Your goal. Please repeat, from the entries that follow, the lines from the one containing "Task: Choose Aurora" through the one containing "Task: Open the narrow 美林 branch dropdown" exactly, adding nothing.

Material provided.
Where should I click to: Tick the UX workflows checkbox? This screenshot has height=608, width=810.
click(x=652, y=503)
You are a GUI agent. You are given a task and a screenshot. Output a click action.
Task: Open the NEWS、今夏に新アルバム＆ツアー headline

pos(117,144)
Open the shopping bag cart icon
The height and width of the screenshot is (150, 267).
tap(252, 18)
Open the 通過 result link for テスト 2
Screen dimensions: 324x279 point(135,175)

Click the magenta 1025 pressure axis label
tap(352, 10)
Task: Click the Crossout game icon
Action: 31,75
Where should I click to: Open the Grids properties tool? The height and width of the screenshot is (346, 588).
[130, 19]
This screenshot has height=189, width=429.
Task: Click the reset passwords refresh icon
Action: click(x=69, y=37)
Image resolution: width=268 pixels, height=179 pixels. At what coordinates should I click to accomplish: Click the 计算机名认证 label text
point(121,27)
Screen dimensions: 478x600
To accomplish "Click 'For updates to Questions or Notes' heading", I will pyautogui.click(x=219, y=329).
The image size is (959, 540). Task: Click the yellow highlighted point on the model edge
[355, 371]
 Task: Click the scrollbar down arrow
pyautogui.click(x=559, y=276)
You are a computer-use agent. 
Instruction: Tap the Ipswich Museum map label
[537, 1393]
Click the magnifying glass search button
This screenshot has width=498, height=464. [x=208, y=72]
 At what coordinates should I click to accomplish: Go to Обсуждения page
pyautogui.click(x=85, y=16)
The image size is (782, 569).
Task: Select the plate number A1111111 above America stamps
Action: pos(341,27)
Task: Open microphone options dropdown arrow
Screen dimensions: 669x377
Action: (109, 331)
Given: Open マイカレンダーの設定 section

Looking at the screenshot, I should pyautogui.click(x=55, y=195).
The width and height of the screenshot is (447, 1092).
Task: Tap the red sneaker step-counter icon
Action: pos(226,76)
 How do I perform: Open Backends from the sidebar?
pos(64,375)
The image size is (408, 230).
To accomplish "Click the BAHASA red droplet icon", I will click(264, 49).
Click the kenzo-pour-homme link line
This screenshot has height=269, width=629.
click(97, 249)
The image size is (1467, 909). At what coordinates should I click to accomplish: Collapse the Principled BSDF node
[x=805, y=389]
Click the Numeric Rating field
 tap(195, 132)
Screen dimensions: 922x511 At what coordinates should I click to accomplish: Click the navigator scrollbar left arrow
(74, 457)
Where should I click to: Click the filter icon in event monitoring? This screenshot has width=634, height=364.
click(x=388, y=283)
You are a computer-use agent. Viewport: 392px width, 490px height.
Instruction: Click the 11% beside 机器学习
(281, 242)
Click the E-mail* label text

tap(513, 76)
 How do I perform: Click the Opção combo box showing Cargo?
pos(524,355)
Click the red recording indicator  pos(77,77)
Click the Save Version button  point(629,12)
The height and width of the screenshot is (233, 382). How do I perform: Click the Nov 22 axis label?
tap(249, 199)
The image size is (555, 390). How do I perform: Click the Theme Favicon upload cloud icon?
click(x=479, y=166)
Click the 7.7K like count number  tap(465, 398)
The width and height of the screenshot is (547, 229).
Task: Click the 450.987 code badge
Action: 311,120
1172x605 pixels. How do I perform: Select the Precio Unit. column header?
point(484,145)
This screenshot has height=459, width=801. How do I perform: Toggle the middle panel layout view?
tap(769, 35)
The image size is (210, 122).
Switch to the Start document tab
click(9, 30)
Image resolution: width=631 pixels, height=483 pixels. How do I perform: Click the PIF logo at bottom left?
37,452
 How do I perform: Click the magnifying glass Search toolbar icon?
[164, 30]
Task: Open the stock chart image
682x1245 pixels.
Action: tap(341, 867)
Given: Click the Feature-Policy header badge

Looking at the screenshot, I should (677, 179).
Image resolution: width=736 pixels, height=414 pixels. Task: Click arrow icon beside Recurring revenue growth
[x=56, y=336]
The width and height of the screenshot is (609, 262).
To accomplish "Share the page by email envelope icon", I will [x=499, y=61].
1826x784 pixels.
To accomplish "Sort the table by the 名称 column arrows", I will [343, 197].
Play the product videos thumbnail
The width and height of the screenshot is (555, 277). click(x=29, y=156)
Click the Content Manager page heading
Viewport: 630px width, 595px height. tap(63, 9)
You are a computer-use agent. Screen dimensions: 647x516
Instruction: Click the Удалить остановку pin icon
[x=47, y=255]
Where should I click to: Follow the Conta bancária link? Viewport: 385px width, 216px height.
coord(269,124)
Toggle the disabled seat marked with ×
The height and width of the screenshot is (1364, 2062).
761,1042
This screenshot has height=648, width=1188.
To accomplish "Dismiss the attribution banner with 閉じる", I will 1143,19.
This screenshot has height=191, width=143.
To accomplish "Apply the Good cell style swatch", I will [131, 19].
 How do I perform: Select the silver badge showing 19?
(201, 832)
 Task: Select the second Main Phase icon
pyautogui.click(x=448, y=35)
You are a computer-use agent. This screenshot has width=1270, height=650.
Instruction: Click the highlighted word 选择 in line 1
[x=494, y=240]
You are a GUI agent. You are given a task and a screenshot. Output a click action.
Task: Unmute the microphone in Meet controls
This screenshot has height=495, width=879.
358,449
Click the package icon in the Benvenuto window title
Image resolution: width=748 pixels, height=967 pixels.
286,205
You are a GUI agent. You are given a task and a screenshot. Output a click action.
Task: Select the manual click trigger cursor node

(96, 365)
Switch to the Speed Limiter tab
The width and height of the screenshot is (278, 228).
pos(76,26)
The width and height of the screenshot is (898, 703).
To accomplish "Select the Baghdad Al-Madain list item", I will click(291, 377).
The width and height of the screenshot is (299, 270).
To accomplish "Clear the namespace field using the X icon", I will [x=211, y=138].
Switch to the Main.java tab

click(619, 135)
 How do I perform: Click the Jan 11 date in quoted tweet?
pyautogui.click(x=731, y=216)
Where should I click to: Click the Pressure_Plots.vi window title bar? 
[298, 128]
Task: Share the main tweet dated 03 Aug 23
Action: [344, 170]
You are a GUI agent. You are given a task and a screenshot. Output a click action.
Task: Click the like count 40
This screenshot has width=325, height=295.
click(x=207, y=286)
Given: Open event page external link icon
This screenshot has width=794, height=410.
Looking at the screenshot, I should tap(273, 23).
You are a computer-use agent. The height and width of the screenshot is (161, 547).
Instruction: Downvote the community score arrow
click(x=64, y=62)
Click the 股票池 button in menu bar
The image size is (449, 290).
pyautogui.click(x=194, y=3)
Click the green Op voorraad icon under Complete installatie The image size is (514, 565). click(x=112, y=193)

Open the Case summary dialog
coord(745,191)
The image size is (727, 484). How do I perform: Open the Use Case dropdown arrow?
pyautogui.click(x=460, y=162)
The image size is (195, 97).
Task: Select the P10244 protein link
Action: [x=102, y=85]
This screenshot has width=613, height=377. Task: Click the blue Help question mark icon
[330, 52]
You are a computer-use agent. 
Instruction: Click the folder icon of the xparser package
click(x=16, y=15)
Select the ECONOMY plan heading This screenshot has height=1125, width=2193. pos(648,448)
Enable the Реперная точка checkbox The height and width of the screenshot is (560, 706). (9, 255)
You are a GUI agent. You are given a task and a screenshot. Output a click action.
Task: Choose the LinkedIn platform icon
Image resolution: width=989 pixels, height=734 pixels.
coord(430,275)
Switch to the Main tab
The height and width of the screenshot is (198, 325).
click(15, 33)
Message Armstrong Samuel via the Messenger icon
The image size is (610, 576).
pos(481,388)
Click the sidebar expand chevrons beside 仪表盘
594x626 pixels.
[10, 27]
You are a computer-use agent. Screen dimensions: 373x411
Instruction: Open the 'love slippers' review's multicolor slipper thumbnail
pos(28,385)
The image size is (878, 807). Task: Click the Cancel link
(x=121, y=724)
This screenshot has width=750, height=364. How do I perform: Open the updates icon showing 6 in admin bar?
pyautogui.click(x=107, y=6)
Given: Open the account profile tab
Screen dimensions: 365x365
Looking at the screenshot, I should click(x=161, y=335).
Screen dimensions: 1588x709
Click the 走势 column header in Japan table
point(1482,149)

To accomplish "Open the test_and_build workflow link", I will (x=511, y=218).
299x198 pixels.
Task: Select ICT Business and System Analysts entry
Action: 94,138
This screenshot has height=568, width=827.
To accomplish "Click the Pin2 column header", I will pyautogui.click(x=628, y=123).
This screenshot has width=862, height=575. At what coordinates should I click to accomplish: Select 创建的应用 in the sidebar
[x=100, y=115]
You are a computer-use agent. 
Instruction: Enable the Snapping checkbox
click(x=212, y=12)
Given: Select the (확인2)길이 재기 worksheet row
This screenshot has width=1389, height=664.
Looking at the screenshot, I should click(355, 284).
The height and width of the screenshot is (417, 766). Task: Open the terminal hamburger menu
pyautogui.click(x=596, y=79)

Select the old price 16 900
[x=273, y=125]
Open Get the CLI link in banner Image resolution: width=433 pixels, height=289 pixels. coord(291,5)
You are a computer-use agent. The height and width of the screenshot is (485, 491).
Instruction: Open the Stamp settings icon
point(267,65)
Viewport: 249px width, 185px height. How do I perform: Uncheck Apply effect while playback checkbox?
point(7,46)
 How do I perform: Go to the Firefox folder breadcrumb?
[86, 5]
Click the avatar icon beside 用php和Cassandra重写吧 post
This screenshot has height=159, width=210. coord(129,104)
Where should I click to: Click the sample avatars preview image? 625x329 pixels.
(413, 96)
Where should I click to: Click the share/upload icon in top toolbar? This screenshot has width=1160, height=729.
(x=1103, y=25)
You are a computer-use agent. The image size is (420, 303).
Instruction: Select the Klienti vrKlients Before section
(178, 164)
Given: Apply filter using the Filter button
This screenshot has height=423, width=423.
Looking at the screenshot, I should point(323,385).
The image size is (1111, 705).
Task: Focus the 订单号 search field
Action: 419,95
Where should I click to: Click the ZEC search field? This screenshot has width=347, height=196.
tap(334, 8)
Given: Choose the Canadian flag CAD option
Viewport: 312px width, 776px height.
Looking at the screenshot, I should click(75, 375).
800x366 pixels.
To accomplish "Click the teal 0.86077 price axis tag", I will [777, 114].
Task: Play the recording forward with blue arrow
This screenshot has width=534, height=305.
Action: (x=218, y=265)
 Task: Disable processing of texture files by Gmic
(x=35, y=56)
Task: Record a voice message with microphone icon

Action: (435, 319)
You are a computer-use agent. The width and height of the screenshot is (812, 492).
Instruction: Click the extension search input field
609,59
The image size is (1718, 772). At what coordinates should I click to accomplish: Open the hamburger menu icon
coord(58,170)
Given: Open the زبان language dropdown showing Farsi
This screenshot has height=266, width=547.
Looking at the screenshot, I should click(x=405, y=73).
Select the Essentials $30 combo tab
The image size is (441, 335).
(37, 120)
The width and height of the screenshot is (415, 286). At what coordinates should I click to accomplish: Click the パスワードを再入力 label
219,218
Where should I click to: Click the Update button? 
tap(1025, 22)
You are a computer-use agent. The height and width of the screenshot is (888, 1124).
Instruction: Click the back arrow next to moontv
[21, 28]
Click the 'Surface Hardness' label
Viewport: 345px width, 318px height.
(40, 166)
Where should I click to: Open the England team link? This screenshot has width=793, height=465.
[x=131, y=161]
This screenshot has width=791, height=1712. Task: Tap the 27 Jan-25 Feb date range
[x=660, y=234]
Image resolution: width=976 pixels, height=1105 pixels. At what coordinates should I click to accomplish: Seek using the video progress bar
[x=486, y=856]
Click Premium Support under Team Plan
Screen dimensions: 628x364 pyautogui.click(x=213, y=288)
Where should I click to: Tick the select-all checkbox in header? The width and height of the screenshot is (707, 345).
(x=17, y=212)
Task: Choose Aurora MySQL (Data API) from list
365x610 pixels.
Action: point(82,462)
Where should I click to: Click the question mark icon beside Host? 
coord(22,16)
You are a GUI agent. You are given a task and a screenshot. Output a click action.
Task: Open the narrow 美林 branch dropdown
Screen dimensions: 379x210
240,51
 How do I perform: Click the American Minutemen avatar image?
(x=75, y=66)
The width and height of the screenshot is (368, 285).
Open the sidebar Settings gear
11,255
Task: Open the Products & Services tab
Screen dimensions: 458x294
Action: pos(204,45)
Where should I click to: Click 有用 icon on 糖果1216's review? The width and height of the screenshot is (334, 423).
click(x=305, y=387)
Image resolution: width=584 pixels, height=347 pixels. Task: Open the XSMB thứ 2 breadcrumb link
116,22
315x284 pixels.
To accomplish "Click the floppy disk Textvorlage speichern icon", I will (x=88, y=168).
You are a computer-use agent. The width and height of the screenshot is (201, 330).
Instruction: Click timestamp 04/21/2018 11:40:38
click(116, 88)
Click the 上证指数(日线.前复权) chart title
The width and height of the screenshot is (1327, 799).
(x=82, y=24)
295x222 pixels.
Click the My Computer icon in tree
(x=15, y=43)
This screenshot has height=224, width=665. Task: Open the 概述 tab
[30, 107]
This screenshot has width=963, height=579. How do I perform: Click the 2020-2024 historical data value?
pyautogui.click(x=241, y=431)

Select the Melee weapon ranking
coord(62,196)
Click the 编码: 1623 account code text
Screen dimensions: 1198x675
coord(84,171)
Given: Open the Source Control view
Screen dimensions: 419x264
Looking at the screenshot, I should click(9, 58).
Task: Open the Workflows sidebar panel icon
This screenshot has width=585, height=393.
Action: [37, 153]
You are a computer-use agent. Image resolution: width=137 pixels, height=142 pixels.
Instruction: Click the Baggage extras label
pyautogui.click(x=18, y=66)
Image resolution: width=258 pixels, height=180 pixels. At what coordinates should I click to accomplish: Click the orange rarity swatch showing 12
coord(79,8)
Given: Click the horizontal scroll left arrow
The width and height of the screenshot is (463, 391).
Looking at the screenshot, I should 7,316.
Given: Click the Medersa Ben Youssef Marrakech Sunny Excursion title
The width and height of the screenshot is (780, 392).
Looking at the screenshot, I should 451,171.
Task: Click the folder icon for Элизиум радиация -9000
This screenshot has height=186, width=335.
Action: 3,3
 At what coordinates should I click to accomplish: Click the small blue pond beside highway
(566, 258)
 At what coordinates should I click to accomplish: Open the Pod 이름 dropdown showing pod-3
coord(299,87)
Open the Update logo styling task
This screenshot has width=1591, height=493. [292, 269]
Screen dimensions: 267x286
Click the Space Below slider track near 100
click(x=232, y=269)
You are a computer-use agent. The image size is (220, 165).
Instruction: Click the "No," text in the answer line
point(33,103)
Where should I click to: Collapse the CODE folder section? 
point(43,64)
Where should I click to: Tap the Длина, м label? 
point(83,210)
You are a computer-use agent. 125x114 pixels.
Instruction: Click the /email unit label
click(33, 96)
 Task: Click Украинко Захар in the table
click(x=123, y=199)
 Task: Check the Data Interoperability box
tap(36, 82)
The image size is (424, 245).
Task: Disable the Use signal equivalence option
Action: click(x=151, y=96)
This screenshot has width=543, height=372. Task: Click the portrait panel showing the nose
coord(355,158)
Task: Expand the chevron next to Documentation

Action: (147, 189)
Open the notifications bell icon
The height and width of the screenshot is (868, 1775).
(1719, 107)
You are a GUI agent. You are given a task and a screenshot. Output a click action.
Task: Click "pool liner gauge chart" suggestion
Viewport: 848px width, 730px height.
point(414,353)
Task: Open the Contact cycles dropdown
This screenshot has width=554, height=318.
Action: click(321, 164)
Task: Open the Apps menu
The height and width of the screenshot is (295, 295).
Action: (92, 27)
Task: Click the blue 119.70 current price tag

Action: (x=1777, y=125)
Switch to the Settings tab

Answer section.
Task: Choose Aurora MySQL (Data API) from list
365x610 pixels.
Action: point(82,462)
Where should I click to: Click the question mark icon beside Host? 
coord(22,16)
You are a GUI agent. You are given a task and a screenshot. Output a click action.
Task: Open the narrow 美林 branch dropdown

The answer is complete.